Content starts

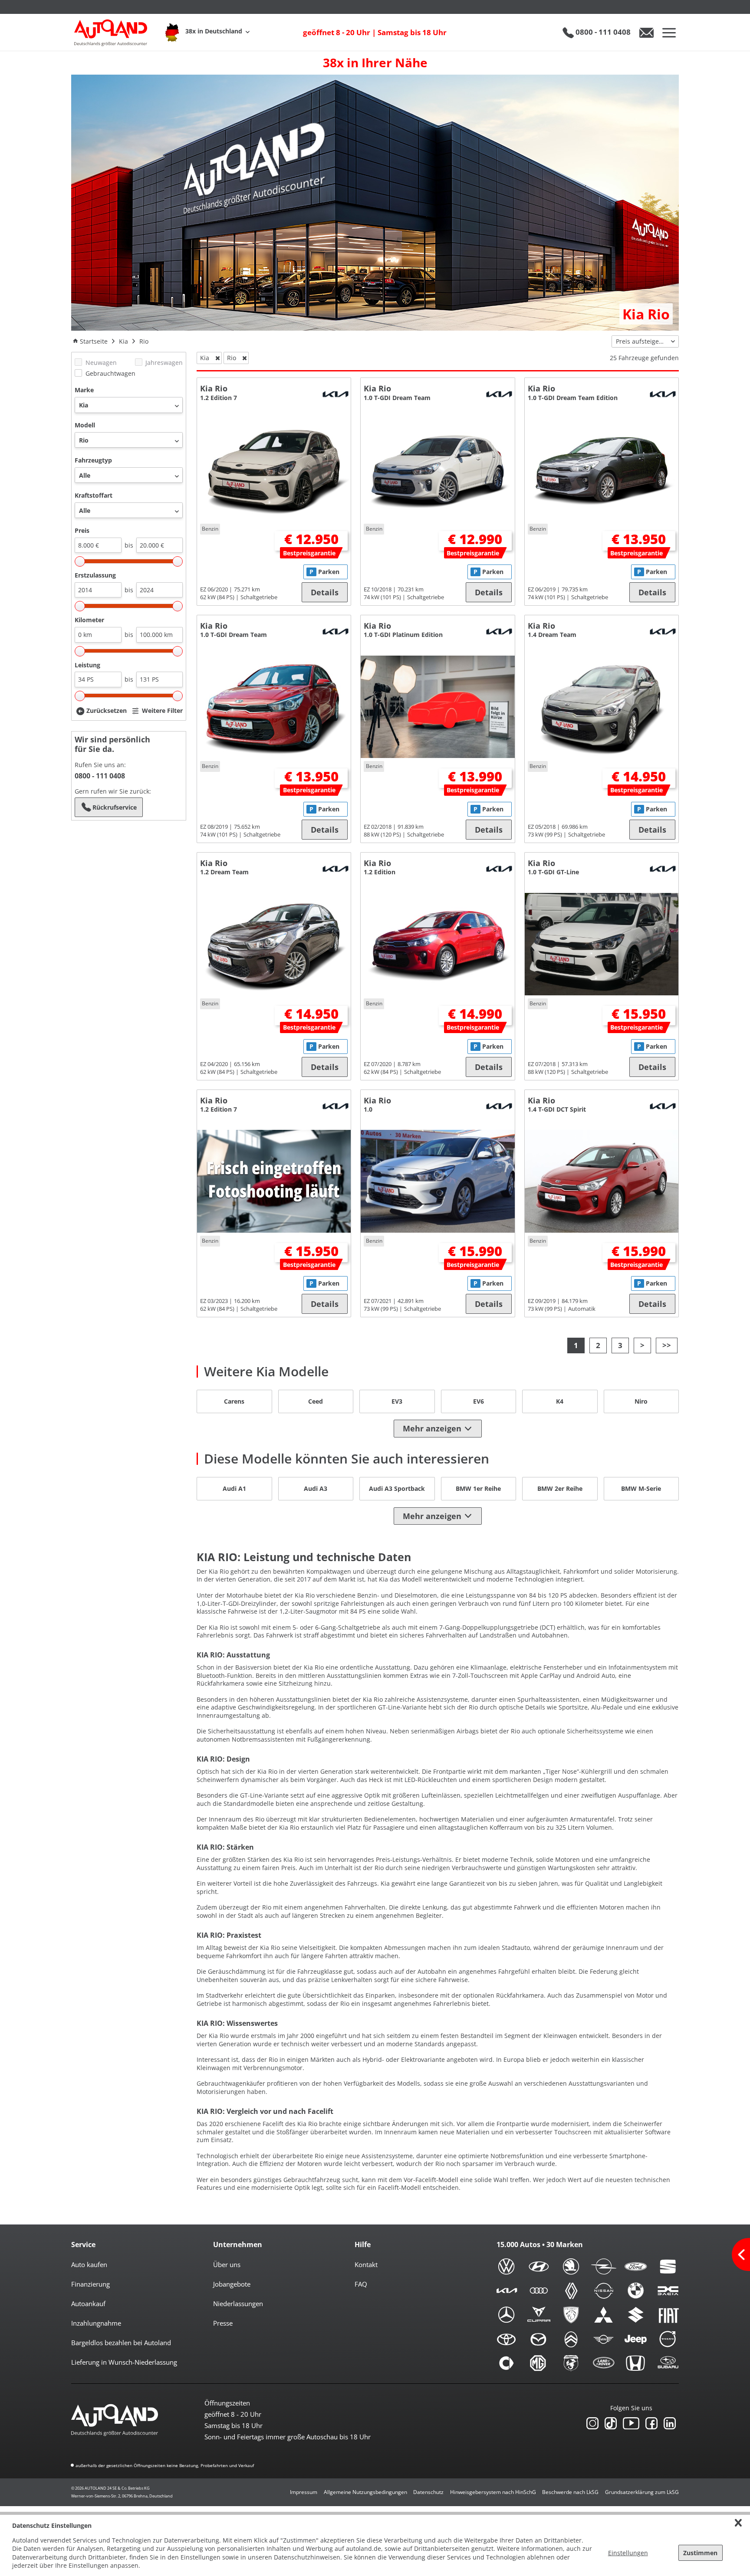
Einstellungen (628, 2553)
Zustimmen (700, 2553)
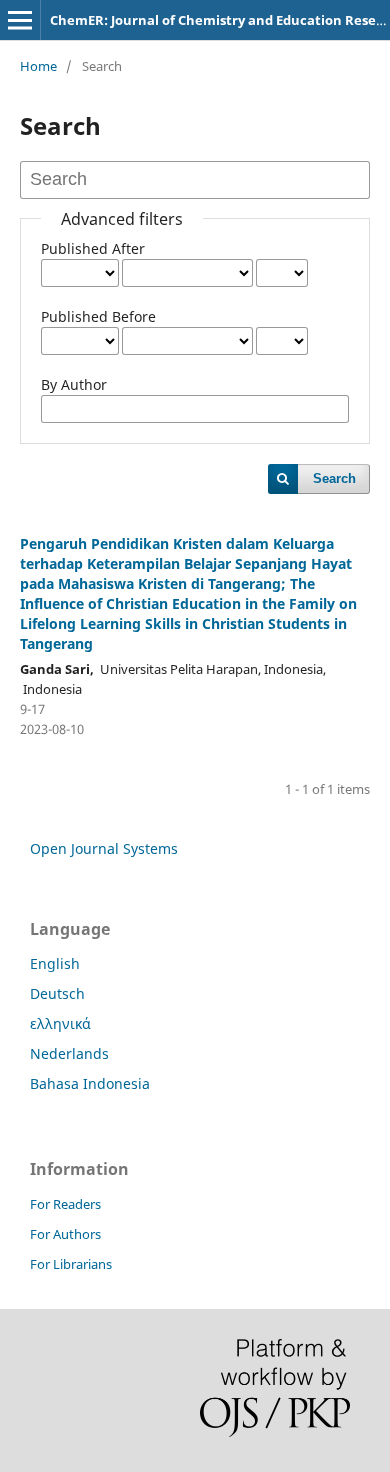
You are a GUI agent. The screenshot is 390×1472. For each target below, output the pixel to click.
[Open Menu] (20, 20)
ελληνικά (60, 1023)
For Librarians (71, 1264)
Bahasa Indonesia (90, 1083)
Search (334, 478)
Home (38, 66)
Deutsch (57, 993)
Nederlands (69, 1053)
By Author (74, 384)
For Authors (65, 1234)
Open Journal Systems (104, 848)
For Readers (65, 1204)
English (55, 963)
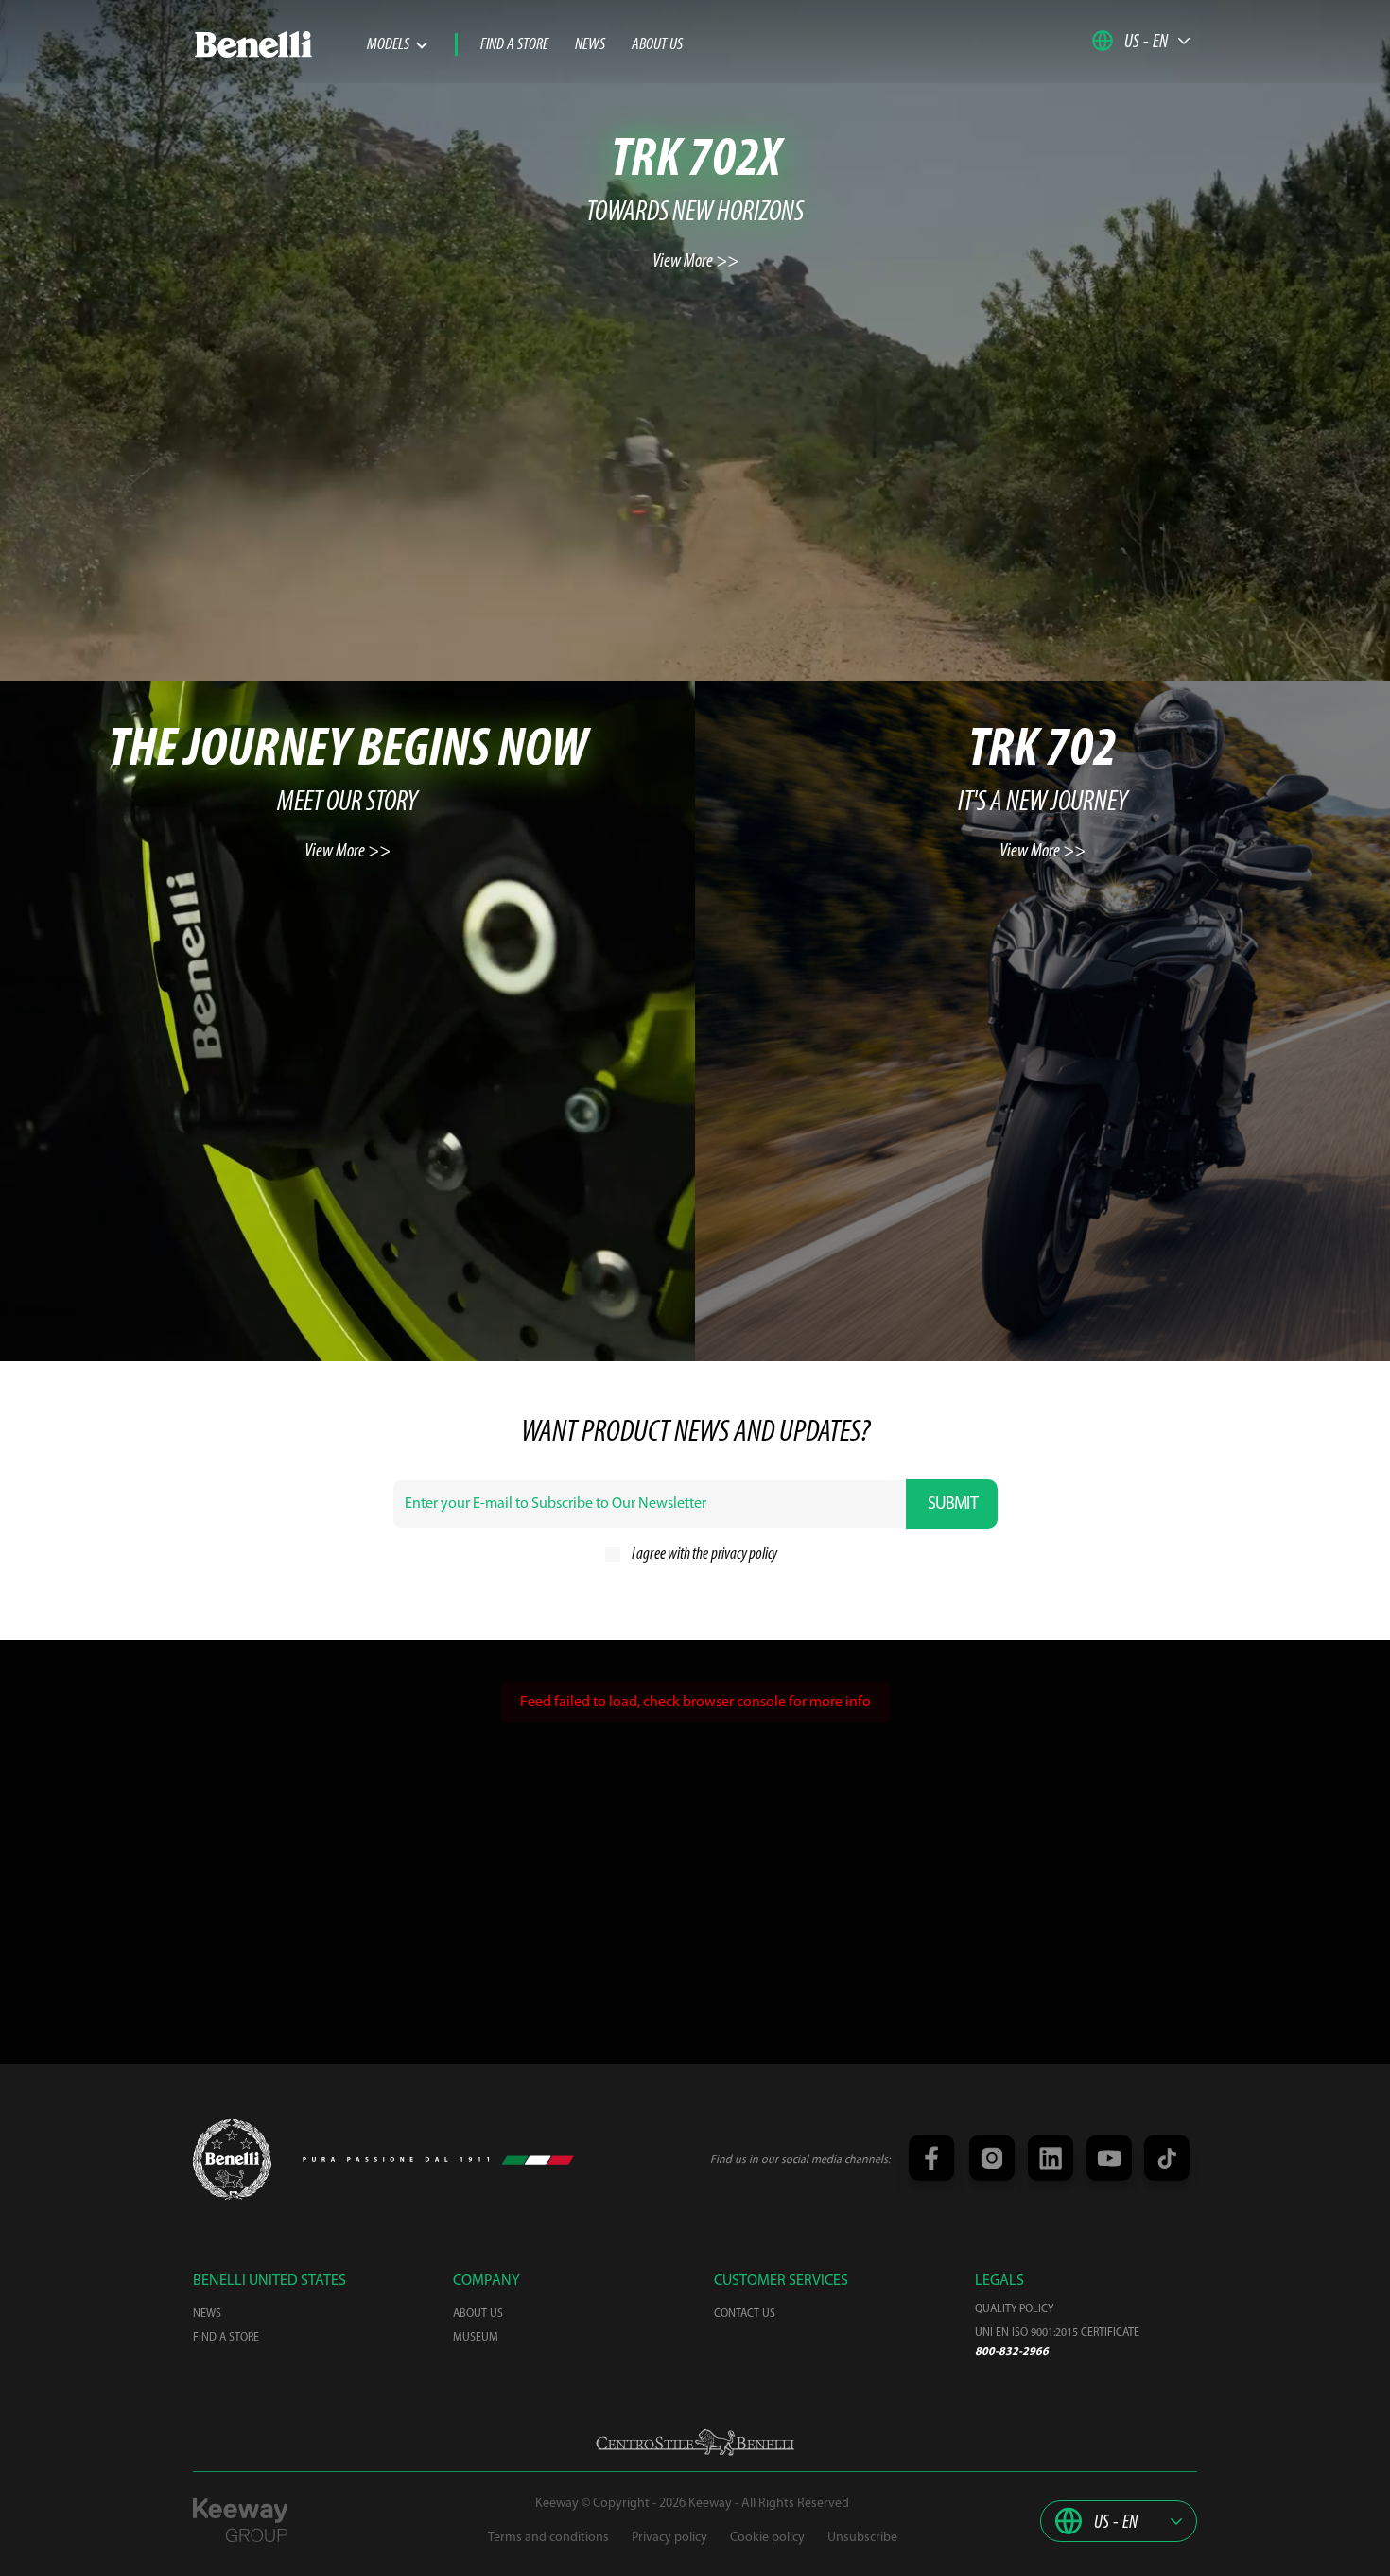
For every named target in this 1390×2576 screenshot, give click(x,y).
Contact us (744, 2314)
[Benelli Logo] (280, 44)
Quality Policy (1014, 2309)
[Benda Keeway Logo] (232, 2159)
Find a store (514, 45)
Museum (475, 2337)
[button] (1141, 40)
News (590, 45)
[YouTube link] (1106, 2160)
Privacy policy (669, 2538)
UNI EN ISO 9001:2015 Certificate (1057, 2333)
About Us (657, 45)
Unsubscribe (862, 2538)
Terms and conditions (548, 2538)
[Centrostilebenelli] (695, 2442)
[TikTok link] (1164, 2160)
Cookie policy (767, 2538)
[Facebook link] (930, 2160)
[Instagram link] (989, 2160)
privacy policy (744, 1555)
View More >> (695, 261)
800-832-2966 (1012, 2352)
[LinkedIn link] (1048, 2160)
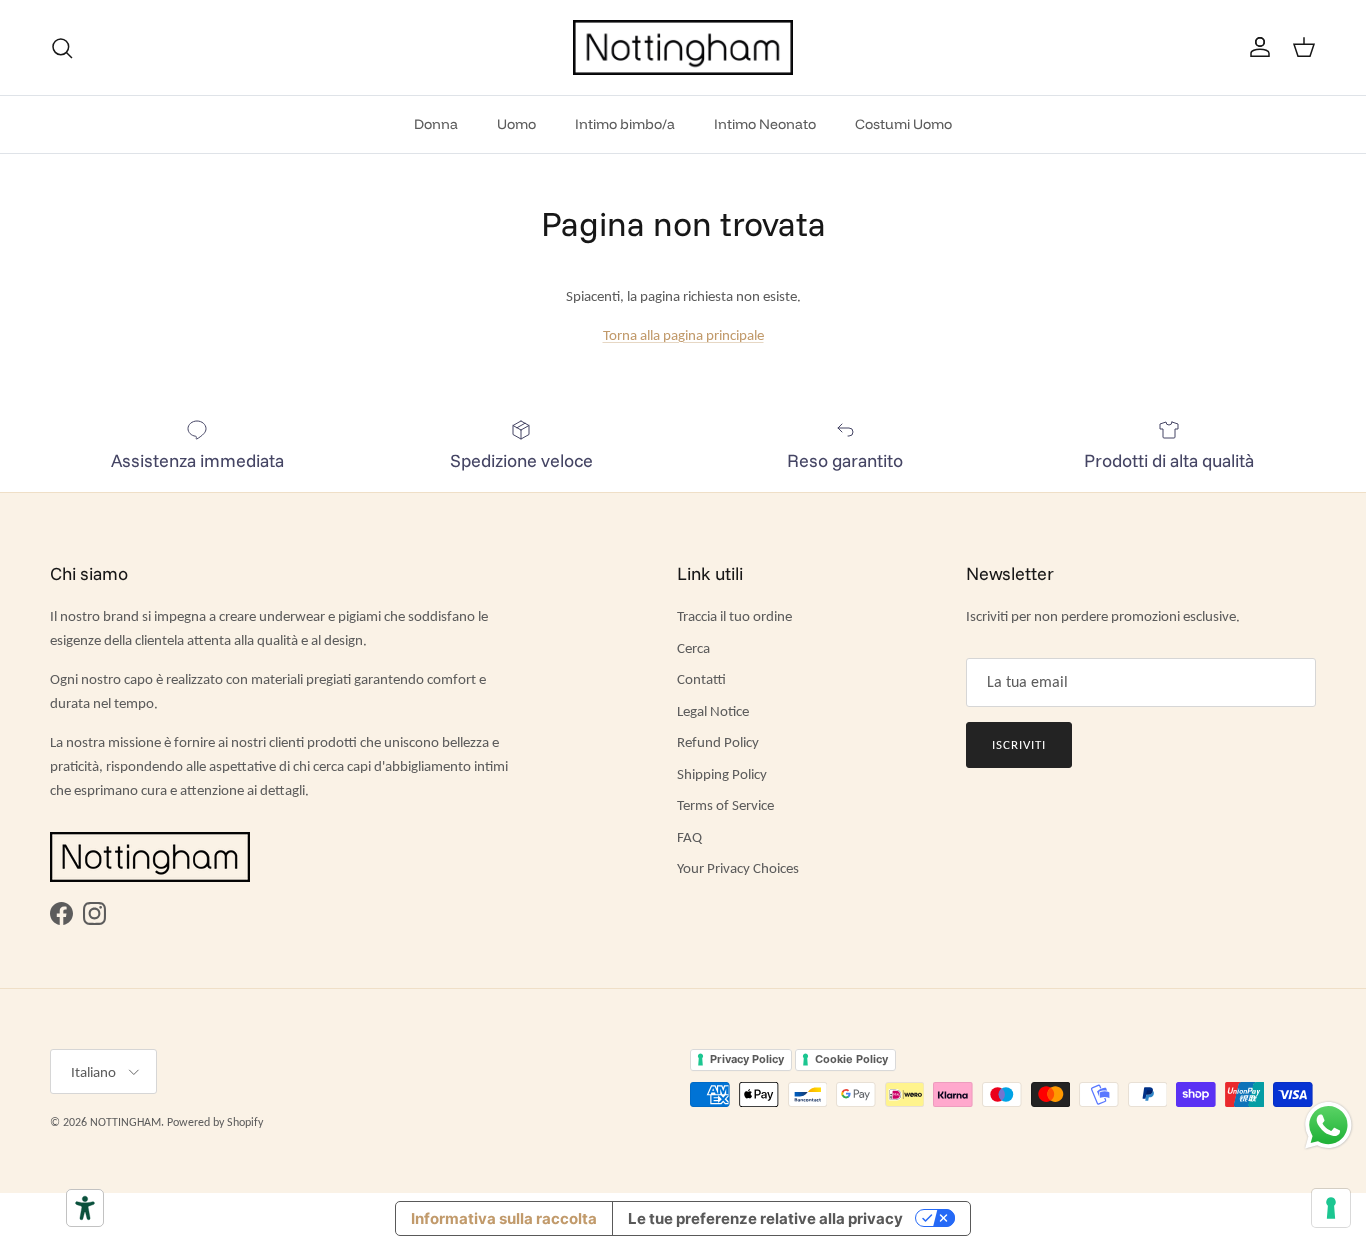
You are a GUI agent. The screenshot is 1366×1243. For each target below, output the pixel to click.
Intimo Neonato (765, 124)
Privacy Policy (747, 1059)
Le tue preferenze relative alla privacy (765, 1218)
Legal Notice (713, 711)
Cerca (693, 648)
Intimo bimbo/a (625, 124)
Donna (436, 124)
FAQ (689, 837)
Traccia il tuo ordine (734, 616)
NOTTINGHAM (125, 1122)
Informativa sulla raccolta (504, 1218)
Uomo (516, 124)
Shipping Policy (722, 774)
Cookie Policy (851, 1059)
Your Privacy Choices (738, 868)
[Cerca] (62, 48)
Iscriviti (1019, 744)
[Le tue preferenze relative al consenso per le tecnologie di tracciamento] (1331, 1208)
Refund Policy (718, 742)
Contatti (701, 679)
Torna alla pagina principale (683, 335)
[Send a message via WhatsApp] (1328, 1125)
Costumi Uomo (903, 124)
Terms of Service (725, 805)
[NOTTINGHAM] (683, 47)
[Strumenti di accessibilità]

Content ends

The lines to write out are those from the first line of the listing above through the line bearing "Contatti (701, 679)", both included, copied exactly with pictures dropped.

ANSWER TO THIS PROBLEM:
Einstellungen (628, 2553)
Zustimmen (700, 2553)
You are a GUI agent. The screenshot is 390×1472. For each target below, output the pixel to click.
[Open Menu] (20, 20)
ελληνικά (60, 1023)
For Librarians (71, 1264)
Bahasa Indonesia (90, 1083)
Search (334, 478)
Home (38, 66)
Deutsch (57, 993)
Nederlands (69, 1053)
By Author (74, 384)
For Authors (65, 1234)
Open Journal Systems (104, 848)
For Readers (65, 1204)
English (55, 963)
For every named target in this 1390×2576 screenshot, give click(x,y).
Contact us (744, 2314)
[Benelli Logo] (280, 44)
Quality Policy (1014, 2309)
[Benda Keeway Logo] (232, 2159)
Find a store (514, 45)
Museum (475, 2337)
[button] (1141, 40)
News (590, 45)
[YouTube link] (1106, 2160)
Privacy policy (669, 2538)
UNI EN ISO 9001:2015 Certificate (1057, 2333)
About Us (657, 45)
Unsubscribe (862, 2538)
Terms and conditions (548, 2538)
[Centrostilebenelli] (695, 2442)
[TikTok link] (1164, 2160)
Cookie policy (767, 2538)
[Facebook link] (930, 2160)
[Instagram link] (989, 2160)
privacy policy (744, 1555)
View More >> (695, 261)
800-832-2966 (1012, 2352)
[LinkedIn link] (1048, 2160)
You are a GUI agent. The screenshot is 1366×1243. For each target below, output the pixel to click.
Intimo Neonato (765, 124)
Privacy Policy (747, 1059)
Le tue preferenze relative alla privacy (765, 1218)
Legal Notice (713, 711)
Cerca (693, 648)
Intimo bimbo/a (625, 124)
Donna (436, 124)
FAQ (689, 837)
Traccia il tuo ordine (734, 616)
NOTTINGHAM (125, 1122)
Informativa sulla raccolta (504, 1218)
Uomo (516, 124)
Shipping Policy (722, 774)
Cookie Policy (851, 1059)
Your Privacy Choices (738, 868)
[Cerca] (62, 48)
Iscriviti (1019, 744)
[Le tue preferenze relative al consenso per le tecnologie di tracciamento] (1331, 1208)
Refund Policy (718, 742)
Contatti (701, 679)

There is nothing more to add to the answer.